Please render the rows as a JSON list of strings, starting with the first line and stopping after the line that contains "Click the group:github-admins". Use one string per line and leave out blank lines.

:::::

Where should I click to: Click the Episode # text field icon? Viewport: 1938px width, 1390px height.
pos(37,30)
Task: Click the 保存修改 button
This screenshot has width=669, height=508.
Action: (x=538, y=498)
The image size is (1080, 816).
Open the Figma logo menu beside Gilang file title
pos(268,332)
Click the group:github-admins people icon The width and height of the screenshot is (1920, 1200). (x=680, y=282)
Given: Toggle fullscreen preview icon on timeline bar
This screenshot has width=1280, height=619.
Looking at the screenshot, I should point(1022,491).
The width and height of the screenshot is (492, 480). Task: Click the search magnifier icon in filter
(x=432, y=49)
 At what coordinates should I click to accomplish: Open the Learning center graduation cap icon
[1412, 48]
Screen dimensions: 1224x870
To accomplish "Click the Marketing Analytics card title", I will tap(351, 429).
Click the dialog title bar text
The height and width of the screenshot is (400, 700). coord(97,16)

:::::

-- ANSWER FOR THE TASK --
[
  "Where should I click to: Click the Episode # text field icon? Viewport: 1938px width, 1390px height.",
  "pos(37,30)",
  "Task: Click the 保存修改 button",
  "This screenshot has width=669, height=508.",
  "Action: (x=538, y=498)",
  "The image size is (1080, 816).",
  "Open the Figma logo menu beside Gilang file title",
  "pos(268,332)",
  "Click the group:github-admins people icon The width and height of the screenshot is (1920, 1200). (x=680, y=282)"
]